RECORD EXCERPTS:
*** Block opens ***
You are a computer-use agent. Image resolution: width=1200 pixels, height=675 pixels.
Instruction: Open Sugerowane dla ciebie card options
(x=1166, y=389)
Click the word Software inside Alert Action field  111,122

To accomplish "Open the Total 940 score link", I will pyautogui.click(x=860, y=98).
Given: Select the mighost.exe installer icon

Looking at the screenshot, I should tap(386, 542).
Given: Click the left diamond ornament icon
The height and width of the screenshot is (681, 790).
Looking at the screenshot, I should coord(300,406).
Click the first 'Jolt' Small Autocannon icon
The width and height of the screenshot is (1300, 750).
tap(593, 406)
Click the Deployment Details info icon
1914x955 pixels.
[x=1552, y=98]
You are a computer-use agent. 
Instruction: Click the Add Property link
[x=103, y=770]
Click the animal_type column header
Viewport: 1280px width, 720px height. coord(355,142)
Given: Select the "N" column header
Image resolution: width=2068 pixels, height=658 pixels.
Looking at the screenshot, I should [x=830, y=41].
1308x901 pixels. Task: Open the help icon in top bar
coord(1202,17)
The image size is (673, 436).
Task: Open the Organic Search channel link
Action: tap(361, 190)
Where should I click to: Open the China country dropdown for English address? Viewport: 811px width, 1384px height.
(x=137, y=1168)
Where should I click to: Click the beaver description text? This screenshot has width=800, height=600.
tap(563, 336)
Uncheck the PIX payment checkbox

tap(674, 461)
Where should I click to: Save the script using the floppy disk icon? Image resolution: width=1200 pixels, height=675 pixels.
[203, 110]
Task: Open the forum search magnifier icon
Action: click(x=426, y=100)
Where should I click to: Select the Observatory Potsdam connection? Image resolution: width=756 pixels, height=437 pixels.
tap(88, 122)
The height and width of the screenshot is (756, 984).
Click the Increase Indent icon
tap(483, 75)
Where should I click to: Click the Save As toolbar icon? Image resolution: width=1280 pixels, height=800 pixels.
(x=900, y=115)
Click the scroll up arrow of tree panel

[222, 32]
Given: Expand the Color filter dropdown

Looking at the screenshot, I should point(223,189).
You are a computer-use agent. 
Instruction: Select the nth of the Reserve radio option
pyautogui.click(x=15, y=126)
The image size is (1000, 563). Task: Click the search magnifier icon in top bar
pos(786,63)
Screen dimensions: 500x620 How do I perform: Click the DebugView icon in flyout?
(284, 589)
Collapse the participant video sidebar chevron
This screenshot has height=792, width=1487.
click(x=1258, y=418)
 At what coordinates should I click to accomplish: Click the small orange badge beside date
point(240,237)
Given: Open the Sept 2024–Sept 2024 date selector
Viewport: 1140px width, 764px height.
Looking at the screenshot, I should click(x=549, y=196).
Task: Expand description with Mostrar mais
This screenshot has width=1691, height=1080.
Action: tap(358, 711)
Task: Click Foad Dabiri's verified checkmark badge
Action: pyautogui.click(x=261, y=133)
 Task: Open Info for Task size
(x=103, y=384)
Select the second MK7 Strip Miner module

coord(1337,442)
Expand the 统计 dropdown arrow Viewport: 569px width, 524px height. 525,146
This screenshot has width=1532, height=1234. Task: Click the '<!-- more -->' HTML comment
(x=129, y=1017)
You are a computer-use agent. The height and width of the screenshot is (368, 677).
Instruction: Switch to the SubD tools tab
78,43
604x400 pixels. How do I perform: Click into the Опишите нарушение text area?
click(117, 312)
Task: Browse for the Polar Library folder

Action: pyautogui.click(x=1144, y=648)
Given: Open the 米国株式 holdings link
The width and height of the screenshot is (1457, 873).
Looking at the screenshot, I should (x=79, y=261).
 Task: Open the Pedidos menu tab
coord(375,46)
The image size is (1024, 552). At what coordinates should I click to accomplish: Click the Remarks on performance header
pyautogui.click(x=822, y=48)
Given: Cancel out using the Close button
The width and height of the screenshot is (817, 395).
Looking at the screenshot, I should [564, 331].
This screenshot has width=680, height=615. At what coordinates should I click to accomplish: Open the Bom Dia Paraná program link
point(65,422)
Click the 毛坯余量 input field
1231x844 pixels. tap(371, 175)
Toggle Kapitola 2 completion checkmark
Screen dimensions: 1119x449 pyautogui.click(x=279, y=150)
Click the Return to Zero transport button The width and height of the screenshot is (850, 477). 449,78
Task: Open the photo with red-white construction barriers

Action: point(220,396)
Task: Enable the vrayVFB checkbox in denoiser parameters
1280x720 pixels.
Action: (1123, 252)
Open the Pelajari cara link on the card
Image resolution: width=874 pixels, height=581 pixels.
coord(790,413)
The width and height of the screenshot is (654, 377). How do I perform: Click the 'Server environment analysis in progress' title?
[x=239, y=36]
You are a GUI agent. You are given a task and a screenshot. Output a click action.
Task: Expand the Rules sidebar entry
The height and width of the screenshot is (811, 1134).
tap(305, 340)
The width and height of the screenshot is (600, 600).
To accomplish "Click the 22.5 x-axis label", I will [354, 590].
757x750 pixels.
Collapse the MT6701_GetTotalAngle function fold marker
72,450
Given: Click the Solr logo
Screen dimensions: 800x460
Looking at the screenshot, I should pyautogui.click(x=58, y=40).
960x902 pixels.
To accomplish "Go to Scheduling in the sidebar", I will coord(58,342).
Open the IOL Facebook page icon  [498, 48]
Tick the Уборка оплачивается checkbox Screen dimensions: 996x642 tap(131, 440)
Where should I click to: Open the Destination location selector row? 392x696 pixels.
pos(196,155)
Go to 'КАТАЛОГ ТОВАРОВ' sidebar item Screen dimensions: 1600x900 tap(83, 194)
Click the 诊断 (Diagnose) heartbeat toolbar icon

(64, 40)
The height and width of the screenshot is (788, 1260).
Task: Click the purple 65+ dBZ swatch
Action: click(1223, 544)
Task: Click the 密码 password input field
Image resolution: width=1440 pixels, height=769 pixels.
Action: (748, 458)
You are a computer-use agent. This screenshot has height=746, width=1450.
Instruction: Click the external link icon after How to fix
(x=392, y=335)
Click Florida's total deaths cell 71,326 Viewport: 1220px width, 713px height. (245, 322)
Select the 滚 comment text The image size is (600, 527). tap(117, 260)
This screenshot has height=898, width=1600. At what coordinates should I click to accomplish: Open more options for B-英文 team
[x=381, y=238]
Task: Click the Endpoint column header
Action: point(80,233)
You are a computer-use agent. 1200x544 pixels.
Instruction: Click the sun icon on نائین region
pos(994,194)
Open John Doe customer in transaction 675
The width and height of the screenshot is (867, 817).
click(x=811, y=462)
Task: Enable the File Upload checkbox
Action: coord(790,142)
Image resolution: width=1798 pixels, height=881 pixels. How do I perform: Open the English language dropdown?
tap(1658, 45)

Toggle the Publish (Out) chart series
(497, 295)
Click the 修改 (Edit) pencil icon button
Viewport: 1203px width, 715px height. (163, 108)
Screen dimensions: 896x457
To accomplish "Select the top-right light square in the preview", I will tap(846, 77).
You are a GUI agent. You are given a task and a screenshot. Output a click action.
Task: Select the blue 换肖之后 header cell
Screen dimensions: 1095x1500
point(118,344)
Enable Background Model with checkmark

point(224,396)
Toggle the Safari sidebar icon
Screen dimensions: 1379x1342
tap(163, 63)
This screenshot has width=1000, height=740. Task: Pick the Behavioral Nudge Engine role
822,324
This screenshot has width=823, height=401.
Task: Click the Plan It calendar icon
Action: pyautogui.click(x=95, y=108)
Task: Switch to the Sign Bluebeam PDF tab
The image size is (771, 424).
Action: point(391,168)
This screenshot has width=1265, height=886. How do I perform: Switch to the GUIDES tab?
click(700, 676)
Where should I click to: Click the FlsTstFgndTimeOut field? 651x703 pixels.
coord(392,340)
*** Block closes ***
GOAL OF THE EXERCISE:
Out of the records above, pick each line that contains the string "cell".

COMPLETED EXERCISE:
Click Florida's total deaths cell 71,326 Viewport: 1220px width, 713px height. (245, 322)
Task: Select the blue 换肖之后 header cell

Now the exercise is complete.